This project will use Experience Based Co-design to develop and evaluate alternatives to traditional, physician led, hospital scheduled consultations as part of a wider Integrated Respiratory Pathway

Read comments 29
  • Shortlisted idea
  • 2019

Meet the team

Also:

  • Kelly Matthews - Gloucestershire CCG
  • Andrew White - GHNHSFT
  • Adam Usher - GHNHSFT
  • Kathy Campbell - GCS

What is the challenge your project is going to address and how does it connect to your chosen theme?

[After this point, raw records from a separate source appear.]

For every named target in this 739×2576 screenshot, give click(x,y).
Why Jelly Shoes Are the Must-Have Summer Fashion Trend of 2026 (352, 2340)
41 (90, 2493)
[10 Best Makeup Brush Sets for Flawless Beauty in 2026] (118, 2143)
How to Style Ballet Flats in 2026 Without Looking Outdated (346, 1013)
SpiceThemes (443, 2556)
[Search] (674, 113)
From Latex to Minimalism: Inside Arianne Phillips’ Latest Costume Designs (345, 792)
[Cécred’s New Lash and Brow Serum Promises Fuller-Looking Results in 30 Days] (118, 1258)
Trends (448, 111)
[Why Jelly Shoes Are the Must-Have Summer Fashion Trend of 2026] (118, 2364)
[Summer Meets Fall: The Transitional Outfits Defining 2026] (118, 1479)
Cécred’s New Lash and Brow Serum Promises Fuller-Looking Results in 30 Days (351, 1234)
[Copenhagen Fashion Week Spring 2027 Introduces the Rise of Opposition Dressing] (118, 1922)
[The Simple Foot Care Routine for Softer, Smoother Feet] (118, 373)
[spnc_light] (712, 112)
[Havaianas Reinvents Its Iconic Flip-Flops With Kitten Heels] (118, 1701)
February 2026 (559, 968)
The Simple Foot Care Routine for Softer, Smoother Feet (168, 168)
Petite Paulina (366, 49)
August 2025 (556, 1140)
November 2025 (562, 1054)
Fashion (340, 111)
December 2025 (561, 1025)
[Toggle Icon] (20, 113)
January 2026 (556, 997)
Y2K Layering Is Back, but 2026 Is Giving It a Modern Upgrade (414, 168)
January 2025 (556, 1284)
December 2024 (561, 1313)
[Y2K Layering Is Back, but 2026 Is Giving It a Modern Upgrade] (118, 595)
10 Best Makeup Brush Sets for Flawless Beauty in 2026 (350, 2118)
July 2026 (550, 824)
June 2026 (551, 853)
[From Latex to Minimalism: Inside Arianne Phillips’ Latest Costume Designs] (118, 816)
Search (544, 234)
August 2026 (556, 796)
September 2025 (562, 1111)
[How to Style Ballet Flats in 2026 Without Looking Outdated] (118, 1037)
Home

Within Gloucestershire there has been an inexorable rise in both new referrals and follow-up attendances within secondary care outpatient clinics.  From 2017/18 to 2018/19 referrals rose by 17.8% (1213 additional referrals) and follow-up attendances rose by 4.4% (656 additional attendances).  As indicated within these data, a large proportion of the new referrals do not result in subsequent follow-up attendances.  Likewise, a significant portion of patients who do require to be under secondary care review, do not require scheduled face-to-face review, but rather a responsive service which can see them at the point of need.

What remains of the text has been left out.